-------- The records
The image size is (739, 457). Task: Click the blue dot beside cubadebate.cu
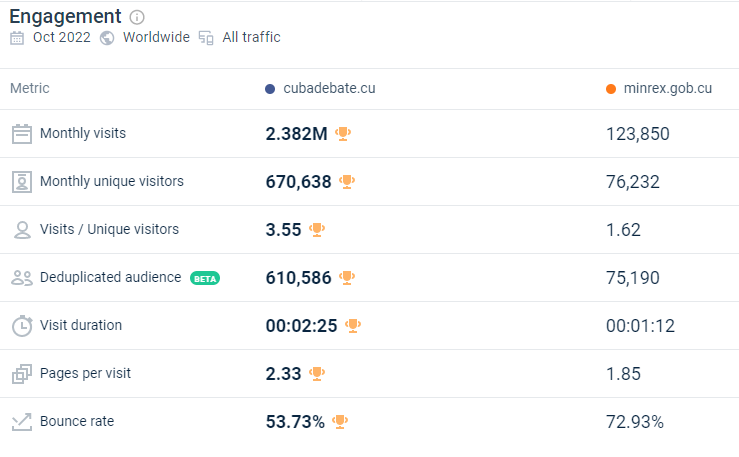click(270, 89)
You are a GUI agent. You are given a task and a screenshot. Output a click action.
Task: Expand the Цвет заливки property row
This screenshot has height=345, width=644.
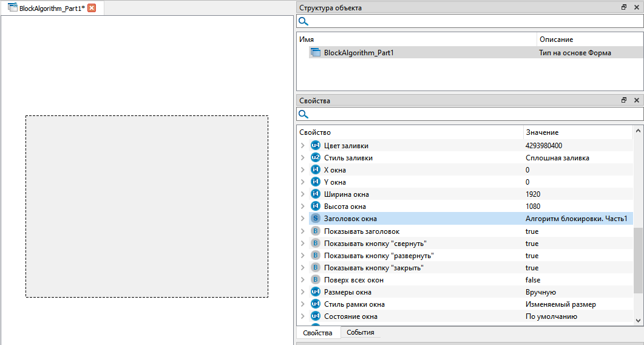[303, 146]
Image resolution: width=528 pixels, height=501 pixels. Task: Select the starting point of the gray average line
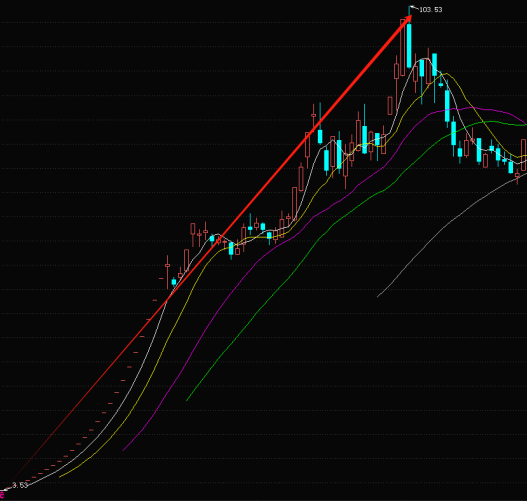coord(377,297)
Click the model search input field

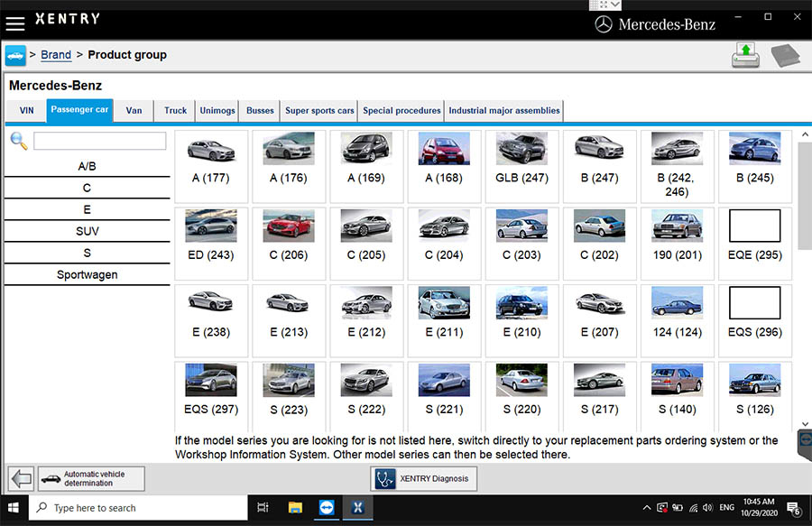click(x=99, y=141)

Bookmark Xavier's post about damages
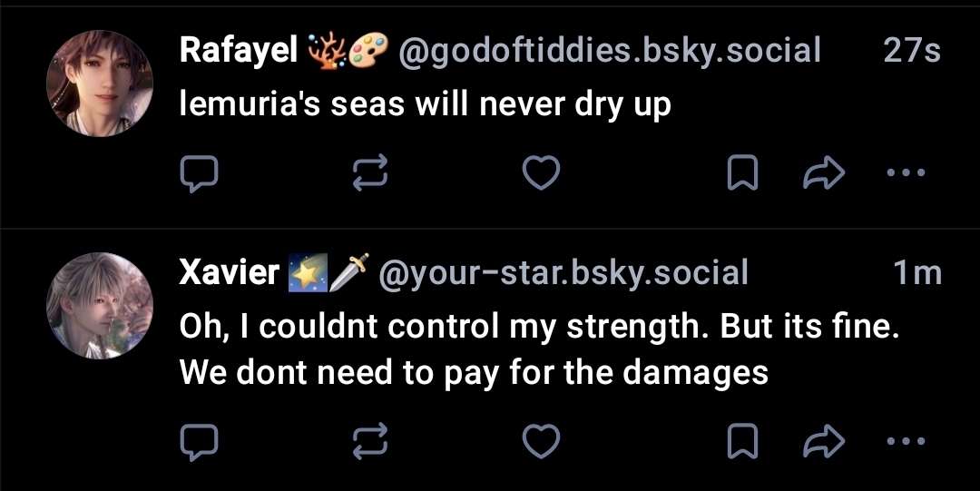click(x=743, y=441)
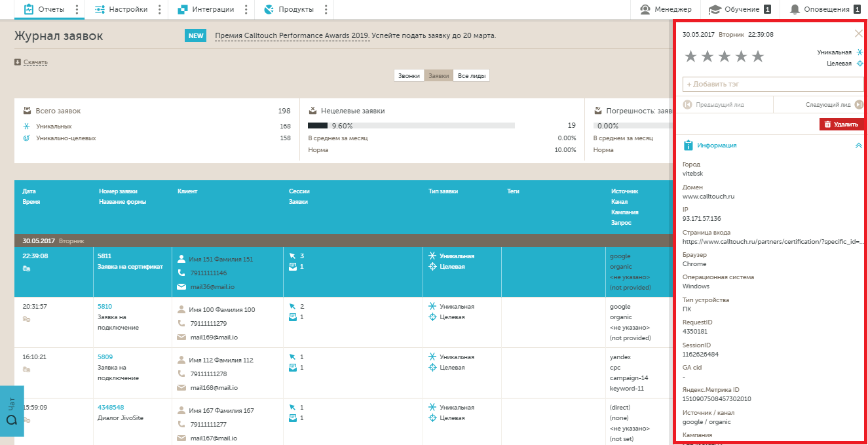Open the dots menu next to Отчеты
This screenshot has height=445, width=868.
[x=77, y=9]
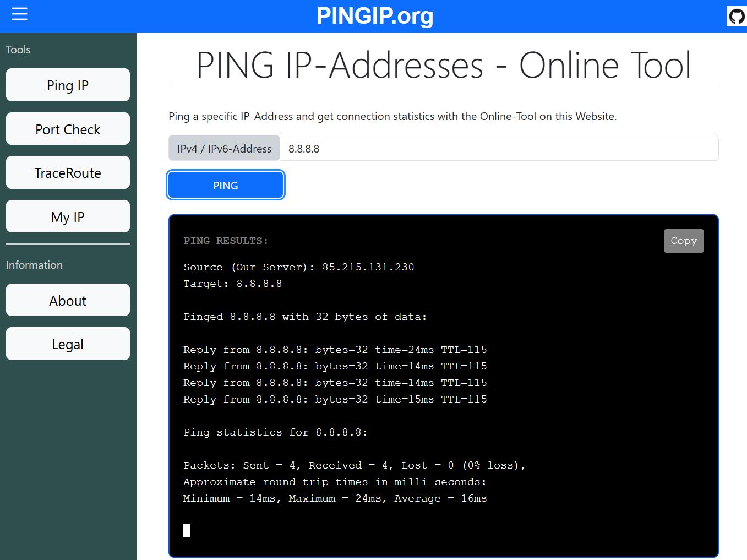747x560 pixels.
Task: Click the first reply line with time=24ms
Action: point(335,350)
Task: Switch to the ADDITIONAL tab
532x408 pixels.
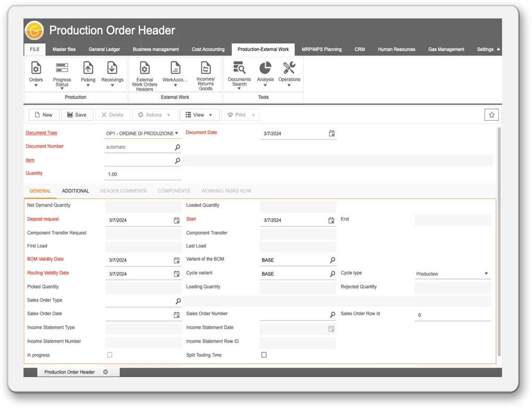Action: point(75,191)
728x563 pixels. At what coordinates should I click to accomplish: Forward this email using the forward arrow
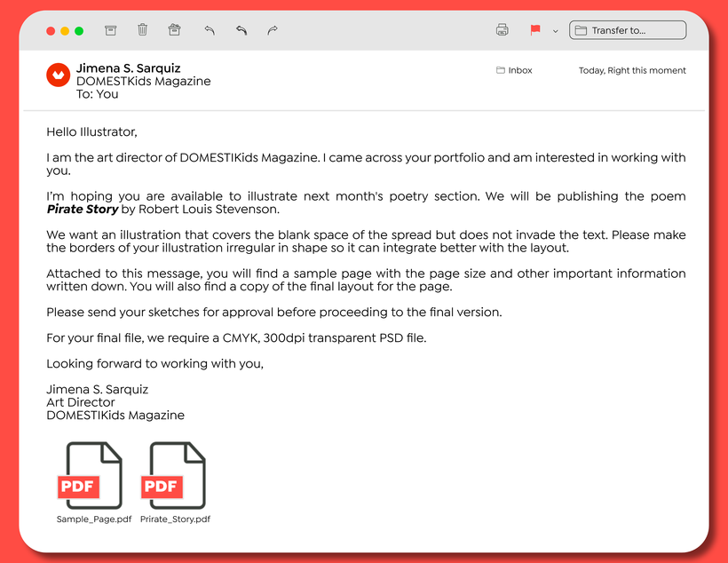tap(273, 30)
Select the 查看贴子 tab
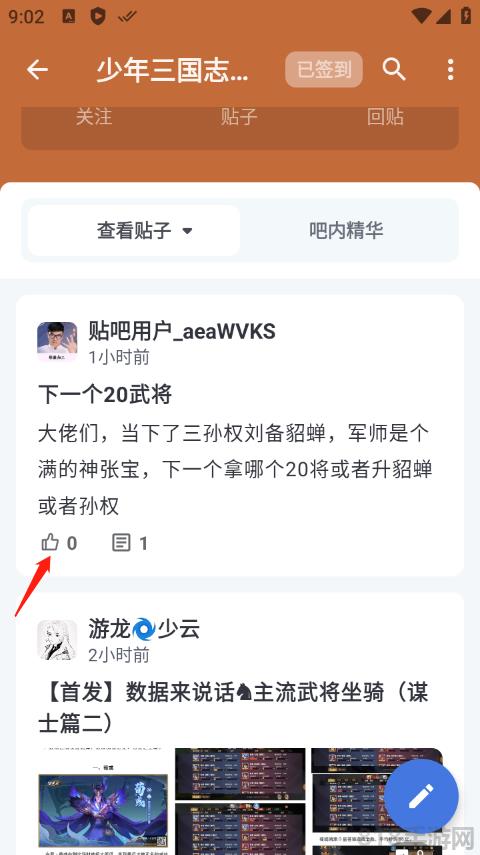Viewport: 480px width, 855px height. (x=134, y=231)
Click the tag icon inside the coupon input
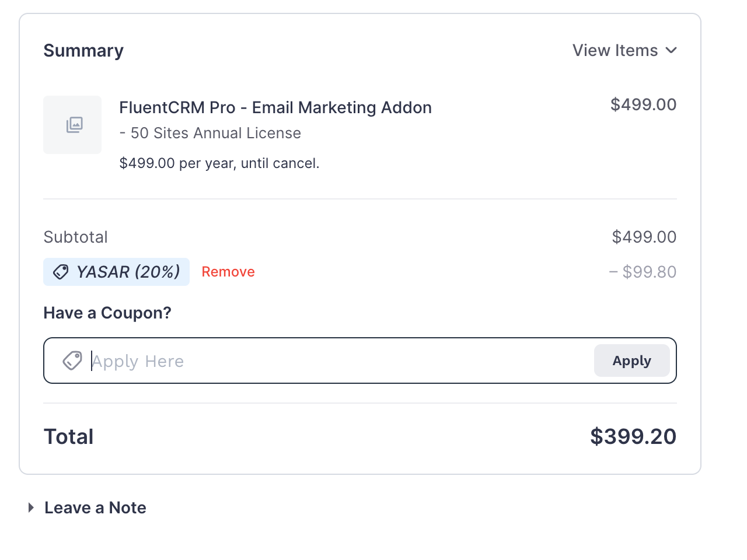The image size is (747, 560). tap(72, 361)
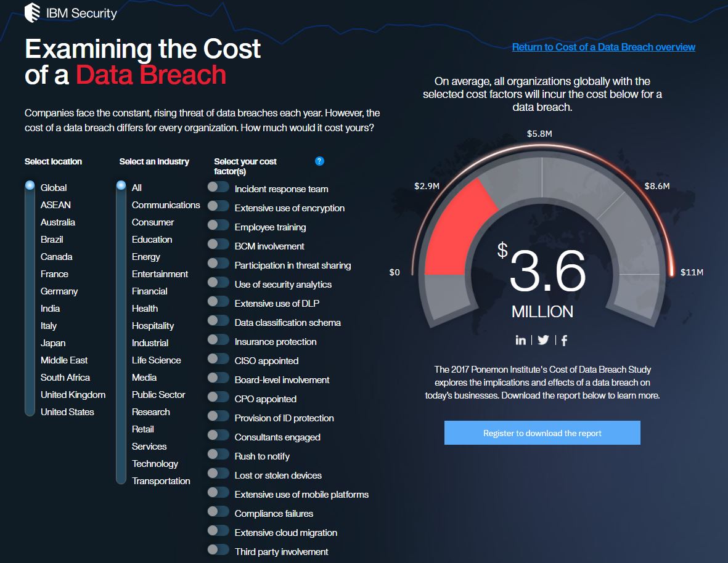
Task: Toggle the CISO appointed switch
Action: pos(218,359)
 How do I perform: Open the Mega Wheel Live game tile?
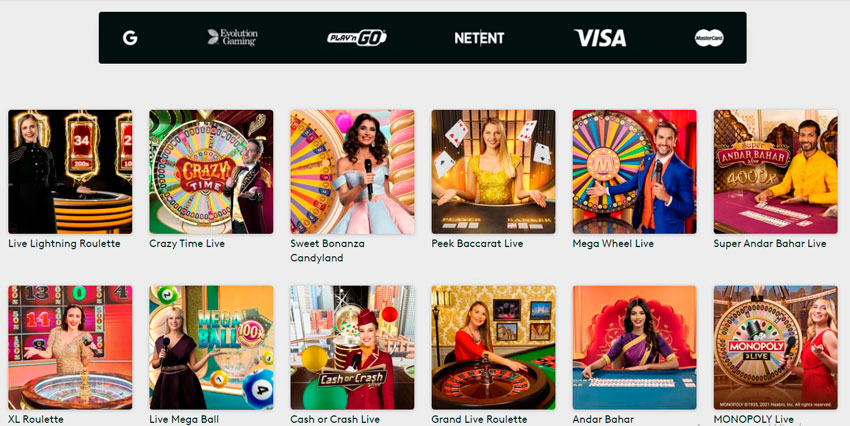(634, 172)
----------------
Work required: Retype the records above exactly, pictures omitted.

Task answer:
The image size is (739, 457). Task: Click the blue dot beside cubadebate.cu
click(270, 89)
You are a GUI agent. You are given a task and a screenshot. Output a click action.
Task: Expand the Цвет заливки property row
This screenshot has height=345, width=644.
[303, 146]
Image resolution: width=528 pixels, height=501 pixels. Task: Select the starting point of the gray average line
coord(377,297)
Click the model search input field

click(x=99, y=141)

Bookmark Xavier's post about damages
click(x=743, y=441)
Open the dots menu next to Отчеты
This screenshot has height=445, width=868.
[x=77, y=9]
747x560 pixels.
Task: Click the first reply line with time=24ms
Action: point(335,350)
Task: Switch to the ADDITIONAL tab
532x408 pixels.
Action: point(75,191)
728x563 pixels. At what coordinates should I click to accomplish: Forward this email using the forward arrow
tap(273, 30)
Select the 查看贴子 tab
Viewport: 480px width, 855px height. (x=134, y=231)
Click the tag icon inside the coupon input
The image size is (747, 560). tap(72, 361)
Task: Toggle the CISO appointed switch
Action: pos(218,359)
 How do I perform: Open the Mega Wheel Live game tile?
(634, 172)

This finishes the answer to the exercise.